*PROVIDED DATA*:
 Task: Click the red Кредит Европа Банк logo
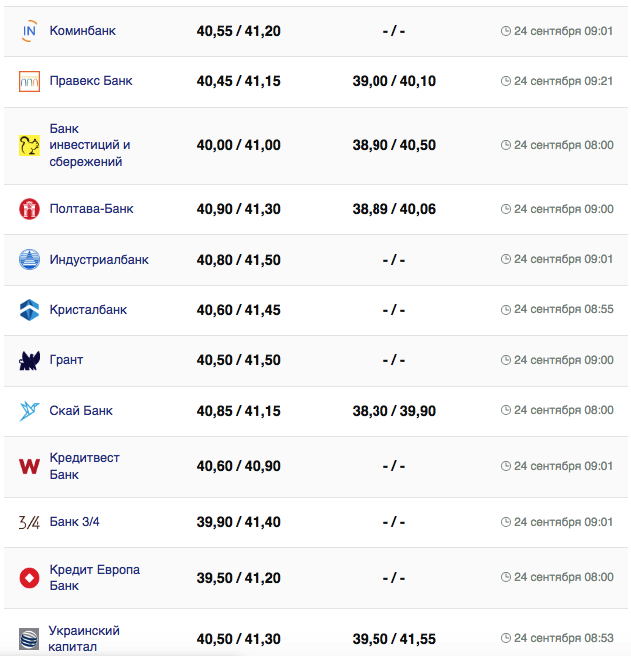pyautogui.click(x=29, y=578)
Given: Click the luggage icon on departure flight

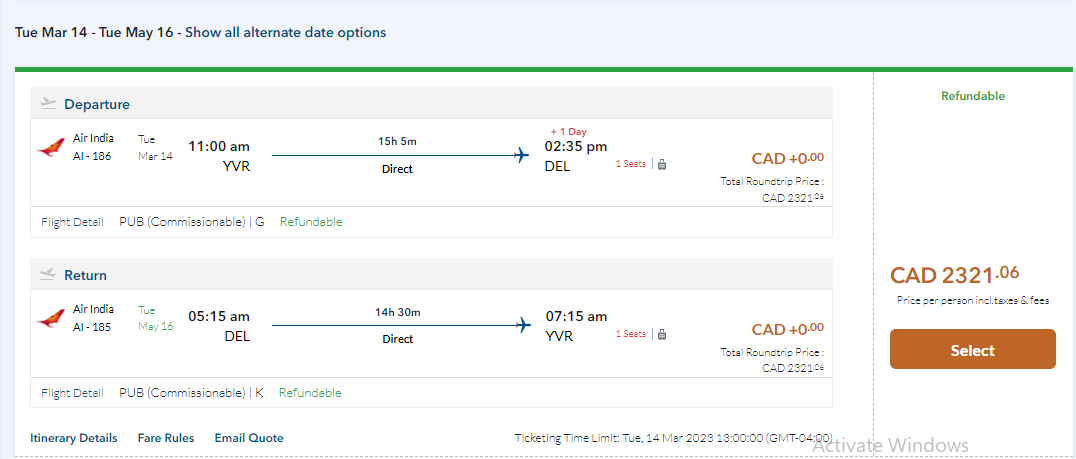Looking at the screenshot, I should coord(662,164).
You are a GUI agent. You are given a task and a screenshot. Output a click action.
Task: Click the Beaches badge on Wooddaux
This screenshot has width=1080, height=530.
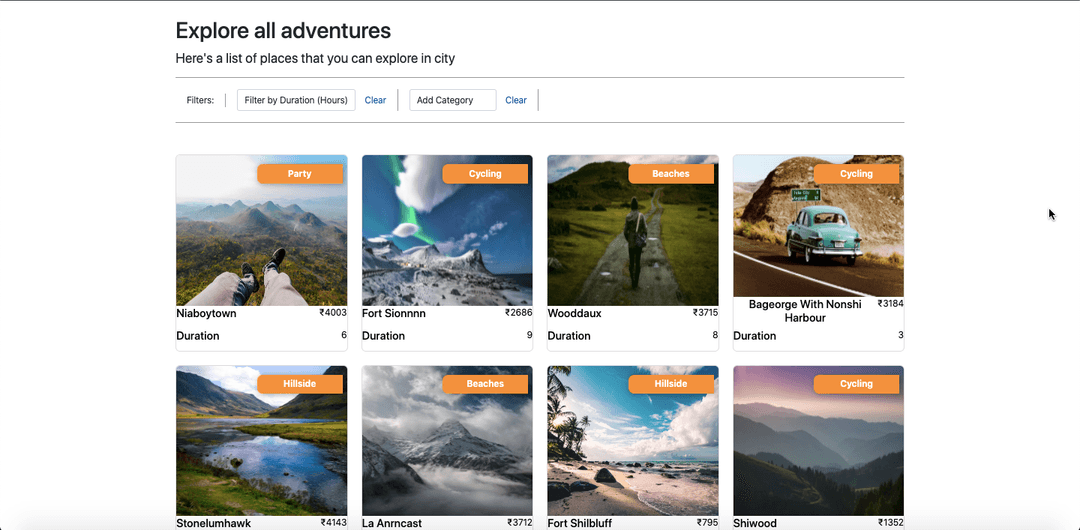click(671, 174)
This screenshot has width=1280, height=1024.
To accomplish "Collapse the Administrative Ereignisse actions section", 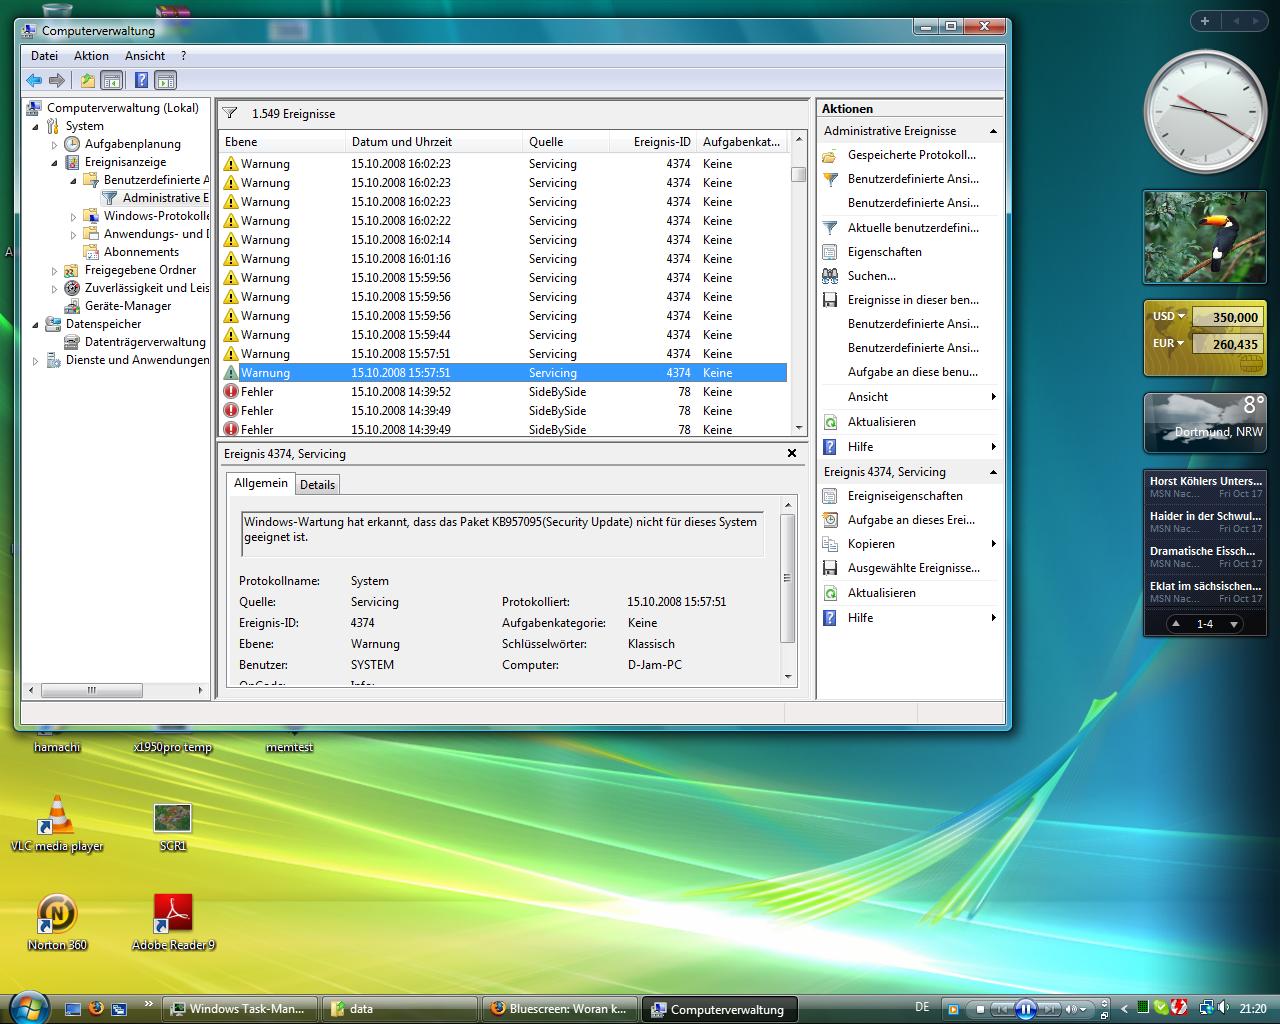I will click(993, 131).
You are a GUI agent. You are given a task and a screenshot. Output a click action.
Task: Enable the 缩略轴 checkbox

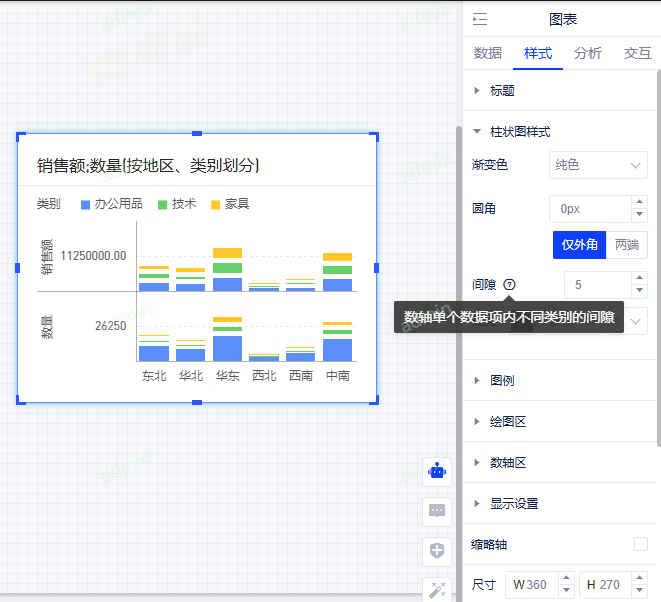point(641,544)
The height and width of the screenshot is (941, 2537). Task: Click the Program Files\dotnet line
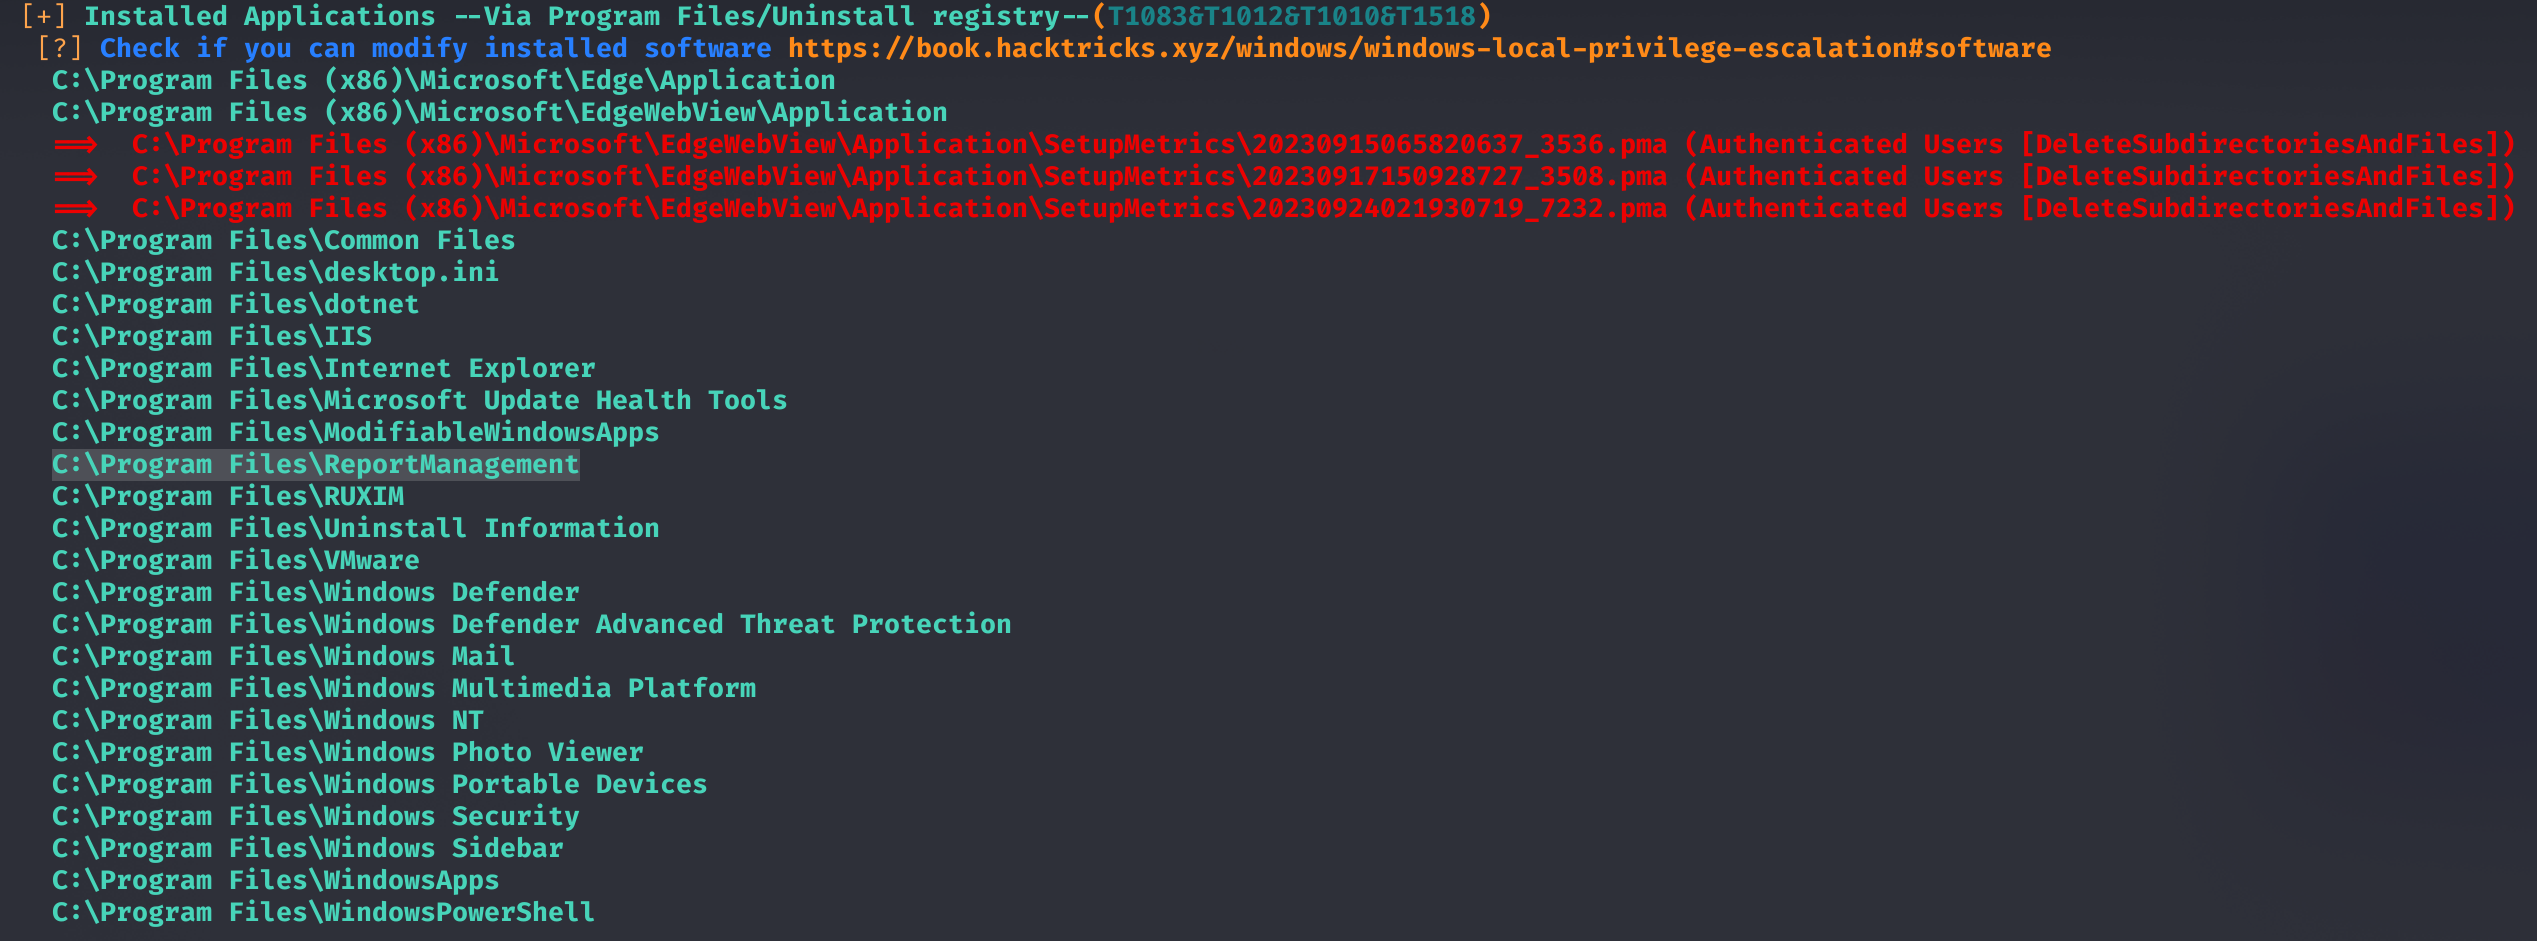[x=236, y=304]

*ABOUT THIS TASK*: Reproduce exactly, and only, the lines from the one holding "Task: Enable the 缩略轴 checkbox" through the final line of the entries. Do not include the pictures.

*ANSWER TO THIS TASK*:
Task: Enable the 缩略轴 checkbox

point(641,544)
The height and width of the screenshot is (941, 2537). Task: Click the Program Files\dotnet line
[x=236, y=304]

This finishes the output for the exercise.